The following shows how to telephone call the close() method to shut the file:

            

f .close()

Lawmaking language: CSS ( css )

To close the file automatically without calling the close() method, you use the with statement like this:

            

with open up(path_to_file) every bit f: contents = f.readlines()

Code language: JavaScript ( javascript )

In practice, you'll use the with argument to close the file automatically.

Reading a text file examples

Nosotros'll use the-zen-of-python.txt file for the demonstration.

The post-obit case illustrates how to use the read() method to read all the contents of the the-zen-of-python.txt file into a string:

            

with open('the-zen-of-python.txt') as f: contents = f.read() print(contents)

Lawmaking language: JavaScript ( javascript )

Output:

            

Cute is improve than ugly. Explicit is ameliorate than implicit. Simple is better than complex. ...

The following instance uses the readlines() method to read the text file and returns the file contents every bit a list of strings:

            

lines = [] with open('the-zen-of-python.txt') every bit f: lines = f.readlines() count = 0 for line in lines: count += 1 impress(f'line {count}: {line}')

Lawmaking language: JavaScript ( javascript )

Output:

            

line 1: Beautiful is better than ugly. line 2: Explicit is amend than implicit. line iii: Simple is ameliorate than complex. ...

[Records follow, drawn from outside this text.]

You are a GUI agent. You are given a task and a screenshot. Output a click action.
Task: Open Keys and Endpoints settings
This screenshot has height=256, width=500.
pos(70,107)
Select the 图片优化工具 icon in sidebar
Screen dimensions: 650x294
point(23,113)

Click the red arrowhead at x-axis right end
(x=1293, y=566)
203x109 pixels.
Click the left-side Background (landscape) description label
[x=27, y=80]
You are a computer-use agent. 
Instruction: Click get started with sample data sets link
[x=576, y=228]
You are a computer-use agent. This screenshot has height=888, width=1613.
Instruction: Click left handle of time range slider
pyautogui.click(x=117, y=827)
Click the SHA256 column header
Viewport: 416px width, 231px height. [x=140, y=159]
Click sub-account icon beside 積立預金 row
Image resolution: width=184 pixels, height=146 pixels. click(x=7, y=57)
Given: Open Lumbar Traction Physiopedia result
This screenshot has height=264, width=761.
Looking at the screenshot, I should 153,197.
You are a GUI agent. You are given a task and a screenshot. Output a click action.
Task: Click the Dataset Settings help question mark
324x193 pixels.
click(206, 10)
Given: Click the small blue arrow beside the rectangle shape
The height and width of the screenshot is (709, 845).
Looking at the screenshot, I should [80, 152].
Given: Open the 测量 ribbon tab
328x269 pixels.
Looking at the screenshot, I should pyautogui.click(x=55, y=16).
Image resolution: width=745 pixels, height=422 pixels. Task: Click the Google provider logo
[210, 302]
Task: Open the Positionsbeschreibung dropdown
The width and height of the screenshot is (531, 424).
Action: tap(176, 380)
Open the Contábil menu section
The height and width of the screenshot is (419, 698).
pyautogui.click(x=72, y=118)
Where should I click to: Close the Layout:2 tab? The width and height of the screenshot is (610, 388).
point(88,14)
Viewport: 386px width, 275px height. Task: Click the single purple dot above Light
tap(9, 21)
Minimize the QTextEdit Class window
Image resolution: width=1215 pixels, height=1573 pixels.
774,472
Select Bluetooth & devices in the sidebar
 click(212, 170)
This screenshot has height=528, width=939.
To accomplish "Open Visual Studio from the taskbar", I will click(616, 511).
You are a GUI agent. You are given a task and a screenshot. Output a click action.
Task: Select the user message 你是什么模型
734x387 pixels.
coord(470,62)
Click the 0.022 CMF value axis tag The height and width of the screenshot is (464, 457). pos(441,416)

The following example shows how to use the readline() to read the text file line by line:

            

with open('the-zen-of-python.txt') as f: line = f.readline() while line: line = f.readline() impress(line)

Code language: JavaScript ( javascript )

Output:

            

Explicit is better than implicit. Simple is ameliorate than circuitous. Complex is better than complicated. ...

A more than concise style to read a text file line by line

The open() function returns a file object which is an iterable object. Therefore, you can use a for loop to iterate over the lines of a text file as follows:

            

with open('the-zen-of-python.txt') equally f: for line in f: print(line)

Code linguistic communication: JavaScript ( javascript )

This is more concise way to read a text file line by line.

Read UTF-8 text files

The code in the previous examples works fine with ASCII text files. However, if you lot're dealing with other languages such equally Japanese, Chinese, and Korean, the text file is non a elementary ASCII text file. And it's likely a UTF-eight file that uses more than just the standard ASCII text characters.

To open up a UTF-viii text file, y'all need to pass the encoding='utf-8' to the open up() function to instruct it to look UTF-8 characters from the file.

For the demonstration, you lot'll employ the following quotes.txt file that contains some quotes in Japanese.

The following shows how to loop through the quotes.txt file:

            

with open('quotes.txt', encoding='utf8') equally f: for line in f: impress(line.strip())

Code linguistic communication: JavaScript ( javascript )

Output:

Python read utf-8 text file

Summary

  • Use the open up() function with the 'r' mode to open a text file for reading.
  • Utilise the read(), readline(), or readlines() method to read a text file.
  • E'er close a file subsequently completing reading it using the close() method or the with statement.
  • Use the encoding='utf-eight' to read the UTF-8 text file.